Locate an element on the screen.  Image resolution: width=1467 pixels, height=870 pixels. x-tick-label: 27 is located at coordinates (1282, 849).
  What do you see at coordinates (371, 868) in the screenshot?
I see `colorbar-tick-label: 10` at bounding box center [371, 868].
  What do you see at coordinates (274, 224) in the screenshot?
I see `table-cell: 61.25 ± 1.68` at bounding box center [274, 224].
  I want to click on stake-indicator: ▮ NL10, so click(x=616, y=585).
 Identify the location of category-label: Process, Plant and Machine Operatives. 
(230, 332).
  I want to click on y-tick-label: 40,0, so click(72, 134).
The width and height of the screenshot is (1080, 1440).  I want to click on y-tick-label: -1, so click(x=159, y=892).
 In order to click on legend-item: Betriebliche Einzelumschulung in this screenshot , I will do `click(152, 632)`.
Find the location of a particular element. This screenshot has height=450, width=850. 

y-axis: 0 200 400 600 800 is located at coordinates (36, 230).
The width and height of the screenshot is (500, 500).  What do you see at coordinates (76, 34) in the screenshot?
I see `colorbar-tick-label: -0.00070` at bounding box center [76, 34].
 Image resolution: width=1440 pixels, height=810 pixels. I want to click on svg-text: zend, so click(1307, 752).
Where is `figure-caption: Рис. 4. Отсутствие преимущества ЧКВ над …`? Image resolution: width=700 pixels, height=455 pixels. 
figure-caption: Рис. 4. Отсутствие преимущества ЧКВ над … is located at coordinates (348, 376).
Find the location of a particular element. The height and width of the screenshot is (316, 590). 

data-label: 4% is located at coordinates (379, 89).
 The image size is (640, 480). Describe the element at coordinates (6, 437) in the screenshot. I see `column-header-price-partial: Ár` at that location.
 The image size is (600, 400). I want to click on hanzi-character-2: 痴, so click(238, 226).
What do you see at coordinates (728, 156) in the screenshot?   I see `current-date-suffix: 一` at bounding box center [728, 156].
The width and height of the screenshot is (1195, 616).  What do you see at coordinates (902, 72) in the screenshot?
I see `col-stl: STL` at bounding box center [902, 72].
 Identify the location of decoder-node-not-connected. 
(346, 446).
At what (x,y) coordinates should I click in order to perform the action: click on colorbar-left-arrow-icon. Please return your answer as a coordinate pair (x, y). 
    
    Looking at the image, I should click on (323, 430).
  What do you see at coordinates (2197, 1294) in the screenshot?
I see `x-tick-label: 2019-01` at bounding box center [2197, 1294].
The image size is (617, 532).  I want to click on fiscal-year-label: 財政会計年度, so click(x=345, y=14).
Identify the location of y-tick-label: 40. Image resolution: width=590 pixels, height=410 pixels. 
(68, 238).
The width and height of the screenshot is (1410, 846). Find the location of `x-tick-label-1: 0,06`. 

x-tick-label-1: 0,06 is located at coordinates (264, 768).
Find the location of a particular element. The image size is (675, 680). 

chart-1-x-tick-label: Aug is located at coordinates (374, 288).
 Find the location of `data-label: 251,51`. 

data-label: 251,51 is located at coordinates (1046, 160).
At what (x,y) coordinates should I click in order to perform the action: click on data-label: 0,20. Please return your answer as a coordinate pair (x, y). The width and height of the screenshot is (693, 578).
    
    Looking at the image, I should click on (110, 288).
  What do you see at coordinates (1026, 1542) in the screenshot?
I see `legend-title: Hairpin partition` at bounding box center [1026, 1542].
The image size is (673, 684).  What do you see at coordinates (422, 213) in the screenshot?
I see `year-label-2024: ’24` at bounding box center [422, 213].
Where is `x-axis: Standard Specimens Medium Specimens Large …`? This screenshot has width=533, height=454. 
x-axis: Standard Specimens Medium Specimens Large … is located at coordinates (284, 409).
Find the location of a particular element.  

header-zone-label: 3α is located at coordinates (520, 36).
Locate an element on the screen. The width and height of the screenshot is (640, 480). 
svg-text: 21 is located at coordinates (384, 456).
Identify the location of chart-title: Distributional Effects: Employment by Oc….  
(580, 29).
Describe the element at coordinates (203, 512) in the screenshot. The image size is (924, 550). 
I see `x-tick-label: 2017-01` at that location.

----------------------------------------

Task description: Retype, unchanged, the stretch of the records from the line containing "is (693, 578)." through the end of the records.

Exercise solution:
At what (x,y) coordinates should I click in order to perform the action: click on data-label: 0,20. Please return your answer as a coordinate pair (x, y). The width and height of the screenshot is (693, 578).
    
    Looking at the image, I should click on (110, 288).
  What do you see at coordinates (1026, 1542) in the screenshot?
I see `legend-title: Hairpin partition` at bounding box center [1026, 1542].
The image size is (673, 684).  What do you see at coordinates (422, 213) in the screenshot?
I see `year-label-2024: ’24` at bounding box center [422, 213].
Where is `x-axis: Standard Specimens Medium Specimens Large …`? This screenshot has width=533, height=454. 
x-axis: Standard Specimens Medium Specimens Large … is located at coordinates (284, 409).
Find the location of a particular element.  

header-zone-label: 3α is located at coordinates (520, 36).
Locate an element on the screen. The width and height of the screenshot is (640, 480). 
svg-text: 21 is located at coordinates (384, 456).
Identify the location of chart-title: Distributional Effects: Employment by Oc….  
(580, 29).
Describe the element at coordinates (203, 512) in the screenshot. The image size is (924, 550). 
I see `x-tick-label: 2017-01` at that location.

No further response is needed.